Fonte Clara Wright con l’accordo di CrossWorlds
Fonte Clara Wright con l’accordo di CrossWorlds
Il dialogo tra i sette candidati dell’opposizione e il potere è così teso che il primo dibattito presidenziale della storia del Paese ha avuto luogo senza il capo di Stato che l’ha definito “una discussione per principianti”. I suoi oppositori non esitano più a soprannominarlo “dittatore fifone”, come ha fatto il suo principale avversario, Kizza Besigye, secondo nei sondaggi, i quali vedono Museveni vincitore con un risultato tra il 51 e il 71% al primo turno.

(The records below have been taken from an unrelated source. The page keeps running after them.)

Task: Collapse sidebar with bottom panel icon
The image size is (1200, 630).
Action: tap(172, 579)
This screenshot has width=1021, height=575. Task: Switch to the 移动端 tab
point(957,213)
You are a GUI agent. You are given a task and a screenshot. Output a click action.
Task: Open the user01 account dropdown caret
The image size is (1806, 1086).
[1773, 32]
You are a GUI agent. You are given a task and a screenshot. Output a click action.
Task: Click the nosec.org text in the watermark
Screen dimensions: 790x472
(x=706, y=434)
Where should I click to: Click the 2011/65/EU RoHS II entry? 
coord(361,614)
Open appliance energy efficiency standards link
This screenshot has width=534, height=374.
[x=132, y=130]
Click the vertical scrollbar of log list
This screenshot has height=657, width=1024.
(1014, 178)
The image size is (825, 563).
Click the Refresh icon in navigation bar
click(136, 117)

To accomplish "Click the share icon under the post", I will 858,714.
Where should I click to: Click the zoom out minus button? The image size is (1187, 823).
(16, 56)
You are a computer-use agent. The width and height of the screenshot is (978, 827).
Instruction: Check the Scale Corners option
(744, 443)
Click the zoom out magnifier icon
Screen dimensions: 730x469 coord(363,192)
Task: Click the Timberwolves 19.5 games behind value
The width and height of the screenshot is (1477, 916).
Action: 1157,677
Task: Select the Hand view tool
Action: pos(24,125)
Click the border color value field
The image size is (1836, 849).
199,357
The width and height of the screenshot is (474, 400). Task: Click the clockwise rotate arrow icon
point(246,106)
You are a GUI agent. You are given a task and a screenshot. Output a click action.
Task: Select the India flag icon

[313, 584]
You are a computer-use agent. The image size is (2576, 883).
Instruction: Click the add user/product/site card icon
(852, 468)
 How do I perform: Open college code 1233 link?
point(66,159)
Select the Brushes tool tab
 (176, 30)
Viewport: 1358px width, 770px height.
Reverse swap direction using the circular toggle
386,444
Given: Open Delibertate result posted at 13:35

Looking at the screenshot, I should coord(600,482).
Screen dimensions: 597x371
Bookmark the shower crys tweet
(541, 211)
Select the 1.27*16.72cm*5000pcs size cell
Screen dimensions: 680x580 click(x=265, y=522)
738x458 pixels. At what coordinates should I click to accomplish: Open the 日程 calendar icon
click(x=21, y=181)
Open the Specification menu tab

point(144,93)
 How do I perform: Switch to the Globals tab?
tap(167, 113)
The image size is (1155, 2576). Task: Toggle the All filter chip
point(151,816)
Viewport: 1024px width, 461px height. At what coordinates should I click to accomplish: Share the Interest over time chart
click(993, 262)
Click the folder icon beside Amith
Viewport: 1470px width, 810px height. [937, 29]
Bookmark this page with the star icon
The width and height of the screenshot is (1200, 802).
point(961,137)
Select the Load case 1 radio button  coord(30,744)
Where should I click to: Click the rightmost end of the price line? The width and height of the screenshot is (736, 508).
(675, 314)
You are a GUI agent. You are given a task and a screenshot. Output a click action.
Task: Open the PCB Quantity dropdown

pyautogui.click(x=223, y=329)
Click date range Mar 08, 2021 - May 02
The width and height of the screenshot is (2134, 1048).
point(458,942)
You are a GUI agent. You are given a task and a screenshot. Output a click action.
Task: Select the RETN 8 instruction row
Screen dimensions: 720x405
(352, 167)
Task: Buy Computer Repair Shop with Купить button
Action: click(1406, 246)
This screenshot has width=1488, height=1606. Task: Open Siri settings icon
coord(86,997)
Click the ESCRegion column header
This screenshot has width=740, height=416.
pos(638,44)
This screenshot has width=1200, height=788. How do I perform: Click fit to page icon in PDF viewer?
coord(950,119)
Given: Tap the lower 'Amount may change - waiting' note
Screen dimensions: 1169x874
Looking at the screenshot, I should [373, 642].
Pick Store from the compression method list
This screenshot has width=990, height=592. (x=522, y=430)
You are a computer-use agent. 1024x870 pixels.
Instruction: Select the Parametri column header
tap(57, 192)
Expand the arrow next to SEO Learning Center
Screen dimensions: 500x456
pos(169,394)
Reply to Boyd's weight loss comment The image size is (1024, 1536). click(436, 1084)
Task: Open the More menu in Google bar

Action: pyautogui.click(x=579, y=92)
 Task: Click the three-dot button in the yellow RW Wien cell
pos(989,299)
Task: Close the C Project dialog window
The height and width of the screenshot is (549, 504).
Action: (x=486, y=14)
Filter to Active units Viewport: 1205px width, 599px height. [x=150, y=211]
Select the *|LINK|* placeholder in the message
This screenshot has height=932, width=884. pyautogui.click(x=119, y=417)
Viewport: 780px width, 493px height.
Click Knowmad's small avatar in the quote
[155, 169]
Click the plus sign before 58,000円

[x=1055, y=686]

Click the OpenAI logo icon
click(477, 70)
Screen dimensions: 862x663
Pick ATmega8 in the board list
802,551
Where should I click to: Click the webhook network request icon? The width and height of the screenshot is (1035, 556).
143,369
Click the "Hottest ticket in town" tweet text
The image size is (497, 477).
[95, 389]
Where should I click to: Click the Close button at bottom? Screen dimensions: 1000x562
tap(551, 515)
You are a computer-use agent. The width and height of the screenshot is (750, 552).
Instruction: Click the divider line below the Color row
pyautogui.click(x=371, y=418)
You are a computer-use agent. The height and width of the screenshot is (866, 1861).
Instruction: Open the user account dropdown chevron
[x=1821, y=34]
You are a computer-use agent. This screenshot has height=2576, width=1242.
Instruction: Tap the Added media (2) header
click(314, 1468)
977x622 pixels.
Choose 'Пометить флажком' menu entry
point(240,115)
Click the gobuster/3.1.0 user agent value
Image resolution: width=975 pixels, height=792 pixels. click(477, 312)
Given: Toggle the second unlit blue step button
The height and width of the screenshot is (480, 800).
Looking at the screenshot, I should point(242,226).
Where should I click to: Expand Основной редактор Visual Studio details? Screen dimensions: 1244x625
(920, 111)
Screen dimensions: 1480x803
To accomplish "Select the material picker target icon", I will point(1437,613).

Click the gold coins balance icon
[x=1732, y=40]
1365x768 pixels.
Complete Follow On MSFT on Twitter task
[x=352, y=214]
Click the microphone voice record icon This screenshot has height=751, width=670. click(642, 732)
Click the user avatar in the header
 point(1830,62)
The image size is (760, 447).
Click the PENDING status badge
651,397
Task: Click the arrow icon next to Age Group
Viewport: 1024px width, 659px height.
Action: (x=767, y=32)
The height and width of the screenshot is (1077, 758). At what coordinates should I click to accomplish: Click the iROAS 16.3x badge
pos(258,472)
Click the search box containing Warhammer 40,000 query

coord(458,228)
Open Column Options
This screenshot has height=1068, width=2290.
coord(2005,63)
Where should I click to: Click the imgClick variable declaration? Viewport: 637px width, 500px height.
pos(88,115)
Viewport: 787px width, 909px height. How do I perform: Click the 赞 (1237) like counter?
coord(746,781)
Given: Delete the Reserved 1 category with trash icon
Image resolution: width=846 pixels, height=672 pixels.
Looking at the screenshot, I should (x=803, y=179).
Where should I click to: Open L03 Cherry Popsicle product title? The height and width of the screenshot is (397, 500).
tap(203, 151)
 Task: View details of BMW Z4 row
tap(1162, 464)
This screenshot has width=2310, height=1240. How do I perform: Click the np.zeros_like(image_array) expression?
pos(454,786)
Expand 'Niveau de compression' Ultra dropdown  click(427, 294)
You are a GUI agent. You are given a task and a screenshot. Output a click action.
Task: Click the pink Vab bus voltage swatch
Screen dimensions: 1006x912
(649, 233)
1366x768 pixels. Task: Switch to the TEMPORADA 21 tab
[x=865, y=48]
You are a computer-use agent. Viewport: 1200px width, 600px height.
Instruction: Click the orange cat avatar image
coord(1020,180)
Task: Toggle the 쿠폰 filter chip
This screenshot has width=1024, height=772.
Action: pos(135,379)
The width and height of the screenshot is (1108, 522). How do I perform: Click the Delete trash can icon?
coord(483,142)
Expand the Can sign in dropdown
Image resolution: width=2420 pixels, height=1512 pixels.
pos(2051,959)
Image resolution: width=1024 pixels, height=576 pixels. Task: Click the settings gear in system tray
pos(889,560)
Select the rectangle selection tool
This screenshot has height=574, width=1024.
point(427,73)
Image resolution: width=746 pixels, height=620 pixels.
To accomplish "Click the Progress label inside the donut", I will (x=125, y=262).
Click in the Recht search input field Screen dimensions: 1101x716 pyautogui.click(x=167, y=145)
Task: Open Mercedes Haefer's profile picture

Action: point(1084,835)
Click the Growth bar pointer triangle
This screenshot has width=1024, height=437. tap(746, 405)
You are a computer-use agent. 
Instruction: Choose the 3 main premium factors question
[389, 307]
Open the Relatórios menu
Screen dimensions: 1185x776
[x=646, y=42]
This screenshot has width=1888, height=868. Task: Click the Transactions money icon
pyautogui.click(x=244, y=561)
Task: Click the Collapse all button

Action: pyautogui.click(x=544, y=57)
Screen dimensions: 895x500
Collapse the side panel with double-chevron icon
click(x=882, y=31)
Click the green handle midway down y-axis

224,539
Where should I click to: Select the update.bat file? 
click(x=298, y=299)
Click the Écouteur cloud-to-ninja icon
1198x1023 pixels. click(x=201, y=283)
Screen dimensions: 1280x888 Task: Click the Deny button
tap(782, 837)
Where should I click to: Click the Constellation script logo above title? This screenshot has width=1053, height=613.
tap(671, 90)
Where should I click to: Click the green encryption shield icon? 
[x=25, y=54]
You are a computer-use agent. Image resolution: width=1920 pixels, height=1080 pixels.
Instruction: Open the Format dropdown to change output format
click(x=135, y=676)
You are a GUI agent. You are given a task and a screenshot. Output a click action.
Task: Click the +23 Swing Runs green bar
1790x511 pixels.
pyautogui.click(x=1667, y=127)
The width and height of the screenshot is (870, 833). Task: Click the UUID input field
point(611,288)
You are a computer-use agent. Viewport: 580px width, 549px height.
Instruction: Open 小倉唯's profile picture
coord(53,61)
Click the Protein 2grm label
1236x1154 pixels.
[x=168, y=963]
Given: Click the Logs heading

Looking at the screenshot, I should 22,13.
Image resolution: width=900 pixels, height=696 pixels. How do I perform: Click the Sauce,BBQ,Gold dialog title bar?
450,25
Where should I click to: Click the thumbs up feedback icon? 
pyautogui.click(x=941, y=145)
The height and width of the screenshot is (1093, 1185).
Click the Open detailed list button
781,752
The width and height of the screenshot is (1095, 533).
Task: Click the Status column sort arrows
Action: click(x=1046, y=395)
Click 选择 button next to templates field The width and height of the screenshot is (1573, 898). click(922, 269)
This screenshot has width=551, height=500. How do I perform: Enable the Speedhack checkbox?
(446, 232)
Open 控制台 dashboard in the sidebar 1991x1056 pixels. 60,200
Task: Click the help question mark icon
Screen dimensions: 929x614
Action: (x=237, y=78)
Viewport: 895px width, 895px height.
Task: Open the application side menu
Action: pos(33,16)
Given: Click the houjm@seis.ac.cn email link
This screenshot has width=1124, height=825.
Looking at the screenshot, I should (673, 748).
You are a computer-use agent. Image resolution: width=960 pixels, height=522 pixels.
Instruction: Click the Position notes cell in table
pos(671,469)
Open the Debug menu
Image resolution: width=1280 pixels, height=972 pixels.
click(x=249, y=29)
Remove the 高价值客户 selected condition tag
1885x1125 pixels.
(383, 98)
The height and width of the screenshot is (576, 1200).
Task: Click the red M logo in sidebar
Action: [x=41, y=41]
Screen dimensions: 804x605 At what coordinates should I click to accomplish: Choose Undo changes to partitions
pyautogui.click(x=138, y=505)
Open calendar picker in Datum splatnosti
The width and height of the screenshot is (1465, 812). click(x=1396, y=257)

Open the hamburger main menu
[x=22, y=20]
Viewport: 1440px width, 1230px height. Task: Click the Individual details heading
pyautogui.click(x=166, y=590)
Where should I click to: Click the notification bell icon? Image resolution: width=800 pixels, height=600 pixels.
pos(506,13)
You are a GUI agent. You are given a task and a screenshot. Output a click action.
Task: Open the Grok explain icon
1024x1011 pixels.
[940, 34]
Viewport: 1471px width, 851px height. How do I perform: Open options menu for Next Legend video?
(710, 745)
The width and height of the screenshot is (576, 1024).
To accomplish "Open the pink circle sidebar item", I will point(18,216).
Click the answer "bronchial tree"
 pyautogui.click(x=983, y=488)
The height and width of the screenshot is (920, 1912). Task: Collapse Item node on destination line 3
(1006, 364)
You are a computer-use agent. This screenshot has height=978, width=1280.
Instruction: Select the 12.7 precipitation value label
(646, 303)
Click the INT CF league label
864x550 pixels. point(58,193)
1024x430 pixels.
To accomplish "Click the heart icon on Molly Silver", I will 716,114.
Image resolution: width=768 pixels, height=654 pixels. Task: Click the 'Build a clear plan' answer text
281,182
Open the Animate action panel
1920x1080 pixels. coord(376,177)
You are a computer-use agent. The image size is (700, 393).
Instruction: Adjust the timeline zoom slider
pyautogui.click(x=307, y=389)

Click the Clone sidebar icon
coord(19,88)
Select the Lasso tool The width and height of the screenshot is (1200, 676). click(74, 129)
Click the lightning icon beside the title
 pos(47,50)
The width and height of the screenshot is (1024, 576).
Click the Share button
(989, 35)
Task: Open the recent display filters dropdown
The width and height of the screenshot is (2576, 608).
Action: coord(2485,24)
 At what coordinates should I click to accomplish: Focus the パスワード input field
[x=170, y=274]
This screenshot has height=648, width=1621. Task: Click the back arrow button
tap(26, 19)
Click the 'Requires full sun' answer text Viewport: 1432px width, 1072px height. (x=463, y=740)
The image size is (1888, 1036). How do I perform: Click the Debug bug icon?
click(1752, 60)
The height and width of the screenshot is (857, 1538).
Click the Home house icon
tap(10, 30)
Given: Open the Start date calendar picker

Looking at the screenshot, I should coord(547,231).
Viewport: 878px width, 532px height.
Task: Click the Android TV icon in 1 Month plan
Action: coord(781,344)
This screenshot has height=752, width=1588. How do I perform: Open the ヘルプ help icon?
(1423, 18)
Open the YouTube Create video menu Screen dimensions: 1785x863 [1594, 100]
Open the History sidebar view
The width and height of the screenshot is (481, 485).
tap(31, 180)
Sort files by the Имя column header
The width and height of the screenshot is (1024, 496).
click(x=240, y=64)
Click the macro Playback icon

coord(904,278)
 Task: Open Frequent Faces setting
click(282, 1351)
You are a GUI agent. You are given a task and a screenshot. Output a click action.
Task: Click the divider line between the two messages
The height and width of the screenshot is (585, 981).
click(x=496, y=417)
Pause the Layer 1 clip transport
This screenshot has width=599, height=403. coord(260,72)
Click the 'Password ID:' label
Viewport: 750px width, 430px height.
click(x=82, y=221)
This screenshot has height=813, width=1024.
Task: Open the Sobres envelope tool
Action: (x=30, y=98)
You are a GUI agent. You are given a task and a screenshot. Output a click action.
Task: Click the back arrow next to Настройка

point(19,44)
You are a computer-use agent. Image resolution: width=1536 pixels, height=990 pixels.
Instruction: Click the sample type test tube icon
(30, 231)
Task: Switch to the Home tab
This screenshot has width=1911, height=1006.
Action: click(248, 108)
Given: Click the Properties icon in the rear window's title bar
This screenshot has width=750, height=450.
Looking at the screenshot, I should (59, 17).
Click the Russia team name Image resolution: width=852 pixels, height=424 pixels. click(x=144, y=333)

Per la sua quarta candidatura, l’ex medico del suo rivale ha subìto diverse pressioni. Condannato agli arresti domiciliari per un breve periodo dalla polizia, gli è stato più volte impedito di raggiungere alcune città per organizzare i suoi comizi. 

In mancanza di unità sul programma da seguire, il partito degli sfavoriti si divide. Da tempo favorevoli ad un’unica candidatura per l’opposizione, Besigye e Mbabazi sono riusciti finalmente a far parlare l’opposizione con una sola voce. Al di là dei tentativi di intimidazione e nonostante l’organizzazione di importanti meeting nel Paese per ciascun partito alle elezioni, l’indifferenza degli ugandesi verso la classe politica sembra più grande di sempre: i tre principali candidati, rispettivamente di 60, 67 e 72 anni, rappresentano ancora la generazione arrivata al potere nel 1986. Un’eternità se si pensa che circa l’80% degli ugandesi ha meno di 30 anni e ha conosciuto solo questi partiti al potere e all’opposizione.